Disneyland excels as a profit machine precisely because it wasn’t built to be one. Instead, it was built as a place to tell stories. And these stories create experiences, which ultimately lead to consumers opening up their wallets.

With the metaverse, brands will be able to take their strategies to an entirely new level, creating one-of-a-kind experiences for each guest. Imagine a world where instead of spending the day trying to track down your daughter’s favorite Disney princess at the park, the princess appears right in front of your daughter’s eyes on demand (and can even speak to her in the language of your choice)! How much would this enhance your family’s overall Disney experience?

Of course, this is all well and good for brands like Disney, which are able to invest hundreds of millions of dollars into these immersive experiences. But what about your business? This is where the metaverse — to a certain extent — will level the playing field.

Virtual real estate can be purchased for thousands of dollars instead of millions, and designers can craft custom buildings, merchandise, games, rides, events and more without having to pay for materials, labor and equipment. This means creating an unforgettable branded experience in the metaverse can be done for a small fraction of what it costs to do so in the physical world.

And the metaverse won’t just drive virtual sales — it’ll also drive physical sales thanks to an unprecedented level of data and artificial intelligence integration into your business. For example, imagine you bookmark an Instagram photo of a new blouse you love posted by your favorite local boutique. Later that week you run out to grab a latte, and as you’re walking by said boutique, you get a notification on your AR lenses telling you that the blouse you bookmarked is in stock in your size. You can tap once to see a photo of how it would look on you, tap twice to have a salesperson pull it from the rack and tap three times to have it sent directly to your door.
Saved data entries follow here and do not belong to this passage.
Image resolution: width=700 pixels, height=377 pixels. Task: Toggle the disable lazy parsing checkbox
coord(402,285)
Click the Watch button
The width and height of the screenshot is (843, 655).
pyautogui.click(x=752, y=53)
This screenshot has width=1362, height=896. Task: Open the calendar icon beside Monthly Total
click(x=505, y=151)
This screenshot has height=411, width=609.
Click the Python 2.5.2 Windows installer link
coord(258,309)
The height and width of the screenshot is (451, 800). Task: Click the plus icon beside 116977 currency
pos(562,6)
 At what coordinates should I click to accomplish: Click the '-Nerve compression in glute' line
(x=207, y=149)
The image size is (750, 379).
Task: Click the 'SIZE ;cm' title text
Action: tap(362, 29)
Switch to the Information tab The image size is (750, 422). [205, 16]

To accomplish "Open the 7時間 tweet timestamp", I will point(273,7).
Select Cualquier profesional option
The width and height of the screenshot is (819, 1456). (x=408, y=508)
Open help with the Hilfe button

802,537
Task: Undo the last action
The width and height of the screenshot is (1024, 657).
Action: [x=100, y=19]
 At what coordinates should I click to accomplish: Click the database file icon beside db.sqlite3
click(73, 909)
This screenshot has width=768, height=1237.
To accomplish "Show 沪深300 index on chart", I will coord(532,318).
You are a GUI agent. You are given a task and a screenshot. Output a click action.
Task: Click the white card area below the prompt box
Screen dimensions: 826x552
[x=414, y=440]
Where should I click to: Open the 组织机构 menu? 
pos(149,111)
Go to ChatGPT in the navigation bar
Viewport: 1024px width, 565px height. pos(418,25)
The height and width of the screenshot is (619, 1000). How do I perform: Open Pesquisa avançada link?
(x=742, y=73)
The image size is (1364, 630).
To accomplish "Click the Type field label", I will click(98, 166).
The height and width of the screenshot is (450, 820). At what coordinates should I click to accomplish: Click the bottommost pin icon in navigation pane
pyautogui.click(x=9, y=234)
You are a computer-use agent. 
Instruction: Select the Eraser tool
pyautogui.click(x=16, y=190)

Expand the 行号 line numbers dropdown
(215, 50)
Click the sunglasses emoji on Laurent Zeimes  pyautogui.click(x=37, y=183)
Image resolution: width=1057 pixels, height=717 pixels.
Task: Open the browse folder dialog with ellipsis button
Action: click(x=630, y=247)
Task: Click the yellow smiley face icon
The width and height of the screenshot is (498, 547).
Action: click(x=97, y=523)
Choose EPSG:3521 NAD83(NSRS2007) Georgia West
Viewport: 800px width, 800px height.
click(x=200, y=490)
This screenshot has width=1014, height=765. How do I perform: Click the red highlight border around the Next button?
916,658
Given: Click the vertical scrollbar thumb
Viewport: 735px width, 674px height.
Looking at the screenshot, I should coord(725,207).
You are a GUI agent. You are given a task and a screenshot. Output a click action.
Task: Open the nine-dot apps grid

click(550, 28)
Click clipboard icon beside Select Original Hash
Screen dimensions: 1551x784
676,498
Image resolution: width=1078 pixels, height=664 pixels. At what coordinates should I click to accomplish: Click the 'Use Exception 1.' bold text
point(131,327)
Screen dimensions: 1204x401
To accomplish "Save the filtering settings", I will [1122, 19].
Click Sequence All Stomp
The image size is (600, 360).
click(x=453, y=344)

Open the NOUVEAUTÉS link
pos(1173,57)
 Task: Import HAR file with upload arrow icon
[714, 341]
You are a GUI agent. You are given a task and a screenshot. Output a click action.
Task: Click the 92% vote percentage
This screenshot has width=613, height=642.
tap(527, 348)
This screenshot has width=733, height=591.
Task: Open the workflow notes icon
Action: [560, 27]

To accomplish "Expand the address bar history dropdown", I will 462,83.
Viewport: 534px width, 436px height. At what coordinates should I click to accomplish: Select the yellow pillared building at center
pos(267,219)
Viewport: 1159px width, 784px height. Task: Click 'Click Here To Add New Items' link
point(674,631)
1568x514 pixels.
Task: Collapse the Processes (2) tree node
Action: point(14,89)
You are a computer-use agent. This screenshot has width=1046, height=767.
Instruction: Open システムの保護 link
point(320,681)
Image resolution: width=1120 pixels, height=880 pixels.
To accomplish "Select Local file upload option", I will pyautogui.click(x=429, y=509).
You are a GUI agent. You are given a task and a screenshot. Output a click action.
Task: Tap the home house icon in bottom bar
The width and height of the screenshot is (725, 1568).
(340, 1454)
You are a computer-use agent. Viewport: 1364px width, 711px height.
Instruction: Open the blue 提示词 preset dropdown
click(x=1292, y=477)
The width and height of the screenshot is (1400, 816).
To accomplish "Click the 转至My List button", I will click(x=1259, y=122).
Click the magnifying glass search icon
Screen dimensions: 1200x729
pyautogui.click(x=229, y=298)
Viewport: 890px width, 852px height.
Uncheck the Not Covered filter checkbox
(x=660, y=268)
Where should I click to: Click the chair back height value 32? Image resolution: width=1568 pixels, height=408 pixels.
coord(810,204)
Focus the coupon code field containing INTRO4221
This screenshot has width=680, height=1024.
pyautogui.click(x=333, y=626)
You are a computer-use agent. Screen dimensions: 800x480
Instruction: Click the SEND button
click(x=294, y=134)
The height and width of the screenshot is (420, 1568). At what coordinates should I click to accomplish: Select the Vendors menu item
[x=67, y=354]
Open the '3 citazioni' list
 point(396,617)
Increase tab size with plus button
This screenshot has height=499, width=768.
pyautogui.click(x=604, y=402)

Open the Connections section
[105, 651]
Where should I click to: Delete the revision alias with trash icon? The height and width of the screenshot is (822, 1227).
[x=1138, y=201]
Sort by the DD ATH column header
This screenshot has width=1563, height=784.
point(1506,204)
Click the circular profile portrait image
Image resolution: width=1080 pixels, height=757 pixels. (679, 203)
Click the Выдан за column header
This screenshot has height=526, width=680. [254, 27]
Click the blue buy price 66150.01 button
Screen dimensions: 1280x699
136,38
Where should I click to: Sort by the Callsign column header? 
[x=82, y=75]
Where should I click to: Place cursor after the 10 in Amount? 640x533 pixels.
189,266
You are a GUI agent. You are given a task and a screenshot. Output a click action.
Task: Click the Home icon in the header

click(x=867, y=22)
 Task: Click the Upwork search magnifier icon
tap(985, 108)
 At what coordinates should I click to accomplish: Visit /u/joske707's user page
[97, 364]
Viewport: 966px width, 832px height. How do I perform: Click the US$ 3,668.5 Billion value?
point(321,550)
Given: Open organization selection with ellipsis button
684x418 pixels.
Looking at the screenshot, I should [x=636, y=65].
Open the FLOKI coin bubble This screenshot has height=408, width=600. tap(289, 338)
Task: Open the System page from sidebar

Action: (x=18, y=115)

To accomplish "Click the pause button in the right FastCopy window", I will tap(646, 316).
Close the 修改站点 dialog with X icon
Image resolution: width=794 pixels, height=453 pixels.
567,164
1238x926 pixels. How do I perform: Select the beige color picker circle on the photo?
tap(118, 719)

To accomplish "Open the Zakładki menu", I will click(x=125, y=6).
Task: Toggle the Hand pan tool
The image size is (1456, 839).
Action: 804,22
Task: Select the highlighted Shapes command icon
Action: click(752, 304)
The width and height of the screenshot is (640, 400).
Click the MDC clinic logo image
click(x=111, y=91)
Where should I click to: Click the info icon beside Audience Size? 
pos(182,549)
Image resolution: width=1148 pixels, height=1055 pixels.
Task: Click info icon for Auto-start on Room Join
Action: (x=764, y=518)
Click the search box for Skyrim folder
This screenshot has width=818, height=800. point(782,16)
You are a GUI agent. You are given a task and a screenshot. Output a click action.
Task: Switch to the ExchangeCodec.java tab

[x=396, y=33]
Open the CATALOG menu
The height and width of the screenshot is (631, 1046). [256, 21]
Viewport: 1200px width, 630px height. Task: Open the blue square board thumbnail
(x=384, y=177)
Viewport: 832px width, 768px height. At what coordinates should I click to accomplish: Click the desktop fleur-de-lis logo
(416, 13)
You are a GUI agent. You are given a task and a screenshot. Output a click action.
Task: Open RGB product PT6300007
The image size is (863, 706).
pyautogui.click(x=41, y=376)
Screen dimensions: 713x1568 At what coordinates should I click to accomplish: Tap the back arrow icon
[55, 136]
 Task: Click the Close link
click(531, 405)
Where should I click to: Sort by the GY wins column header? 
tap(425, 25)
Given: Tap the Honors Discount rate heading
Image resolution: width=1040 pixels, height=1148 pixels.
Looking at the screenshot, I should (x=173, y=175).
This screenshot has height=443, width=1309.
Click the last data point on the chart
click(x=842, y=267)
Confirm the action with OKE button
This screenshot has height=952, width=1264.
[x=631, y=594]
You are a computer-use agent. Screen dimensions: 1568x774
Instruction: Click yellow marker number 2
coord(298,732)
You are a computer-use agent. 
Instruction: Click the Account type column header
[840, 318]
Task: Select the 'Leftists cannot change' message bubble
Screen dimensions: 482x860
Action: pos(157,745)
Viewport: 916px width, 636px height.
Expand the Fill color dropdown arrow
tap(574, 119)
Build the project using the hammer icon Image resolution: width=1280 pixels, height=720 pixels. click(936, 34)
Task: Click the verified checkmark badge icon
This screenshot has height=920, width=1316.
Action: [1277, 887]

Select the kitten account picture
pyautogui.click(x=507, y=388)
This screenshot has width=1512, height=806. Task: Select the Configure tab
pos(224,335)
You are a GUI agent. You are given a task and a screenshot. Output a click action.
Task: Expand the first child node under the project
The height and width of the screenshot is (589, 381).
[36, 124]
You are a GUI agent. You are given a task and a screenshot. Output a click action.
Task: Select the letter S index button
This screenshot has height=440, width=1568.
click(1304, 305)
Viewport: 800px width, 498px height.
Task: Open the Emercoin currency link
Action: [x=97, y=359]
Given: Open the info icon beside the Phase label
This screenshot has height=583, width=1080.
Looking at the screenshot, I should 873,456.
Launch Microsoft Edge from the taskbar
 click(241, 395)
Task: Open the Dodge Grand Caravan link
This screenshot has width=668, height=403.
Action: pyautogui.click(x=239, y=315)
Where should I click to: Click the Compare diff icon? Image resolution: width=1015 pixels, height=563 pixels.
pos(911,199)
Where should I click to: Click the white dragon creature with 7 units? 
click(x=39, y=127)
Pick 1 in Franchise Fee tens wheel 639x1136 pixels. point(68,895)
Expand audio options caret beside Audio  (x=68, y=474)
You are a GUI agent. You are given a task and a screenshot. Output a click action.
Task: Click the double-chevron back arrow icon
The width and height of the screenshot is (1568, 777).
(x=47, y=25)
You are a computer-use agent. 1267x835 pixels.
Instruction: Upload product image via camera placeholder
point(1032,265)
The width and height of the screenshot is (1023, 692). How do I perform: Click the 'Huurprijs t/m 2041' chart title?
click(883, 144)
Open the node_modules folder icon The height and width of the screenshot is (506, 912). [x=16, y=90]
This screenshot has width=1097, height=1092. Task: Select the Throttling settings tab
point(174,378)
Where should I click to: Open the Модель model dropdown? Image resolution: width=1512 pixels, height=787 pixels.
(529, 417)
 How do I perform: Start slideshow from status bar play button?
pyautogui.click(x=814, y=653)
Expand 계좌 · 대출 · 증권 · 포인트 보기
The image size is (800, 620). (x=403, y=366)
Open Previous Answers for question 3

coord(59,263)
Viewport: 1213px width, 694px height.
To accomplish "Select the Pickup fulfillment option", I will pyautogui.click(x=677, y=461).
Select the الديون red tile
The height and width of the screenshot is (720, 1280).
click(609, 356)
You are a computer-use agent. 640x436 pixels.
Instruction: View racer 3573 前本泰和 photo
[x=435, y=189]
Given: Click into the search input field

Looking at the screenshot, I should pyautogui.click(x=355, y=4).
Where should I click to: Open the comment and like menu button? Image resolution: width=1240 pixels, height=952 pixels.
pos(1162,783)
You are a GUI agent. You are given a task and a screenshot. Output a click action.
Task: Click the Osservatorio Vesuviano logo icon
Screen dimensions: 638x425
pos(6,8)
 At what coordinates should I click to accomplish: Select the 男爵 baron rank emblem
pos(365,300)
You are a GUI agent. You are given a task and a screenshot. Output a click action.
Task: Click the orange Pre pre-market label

Does that seem like science fiction? Perhaps. But consider McDonald’s, which just filed a trademark for a restaurant in the metaverse where customers can order food at a virtual counter and have that order delivered to their door in real life. This is the customized, consumer-centric world that’ll be ushered in.

3. The metaverse engages previously unavailable consumers
Not long ago, I ran a training session for the Philadelphia Eagles. During this event, I was told that 90% of Eagles fans will never actually attend a game in person due to price, location, transportation and so forth.

Could you imagine if 90% of your potential customers weren’t able to do business with you? This is a huge area of opportunity for businesses in the metaverse. Sports teams are already taking advantage, as seen with the interactive fan displays used by the NBA during its bubble. This was also true even pre-pandemic, when Manchester United used Google Hangouts to give fans across the world a front-row seat.

For smaller businesses, the metaverse means being able to engage with customers who could never make it to your store, sell virtual goods to a subset of customers who cannot afford your physical ones and have your sales reps exhibiting at trade shows around the globe without ever leaving their living rooms. With the metaverse, every company will have the opportunity to become a true global brand.

The metaverse is here — is your business ready?
As you can see, the metaverse isn’t something reserved for the billion- and trillion-dollar tech companies of the world. In time, it will affect all brands. Will your business be ready to take advantage?

The easiest way to get your company thinking about a meta future is by exploring the metaverse for yourself. Metaverse technologies are naturally intuitive, after all; I move my hand or my head one direction, and my virtual avatar follows. And if I want to engage with someone in a virtual world, all I need to do is walk up and say hello. Spend a little time exploring these offerings, and it won’t be long before you’re brainstorming ways to embrace the inevitable future of the metaverse. Who knows — you might have a little fun in the process, too.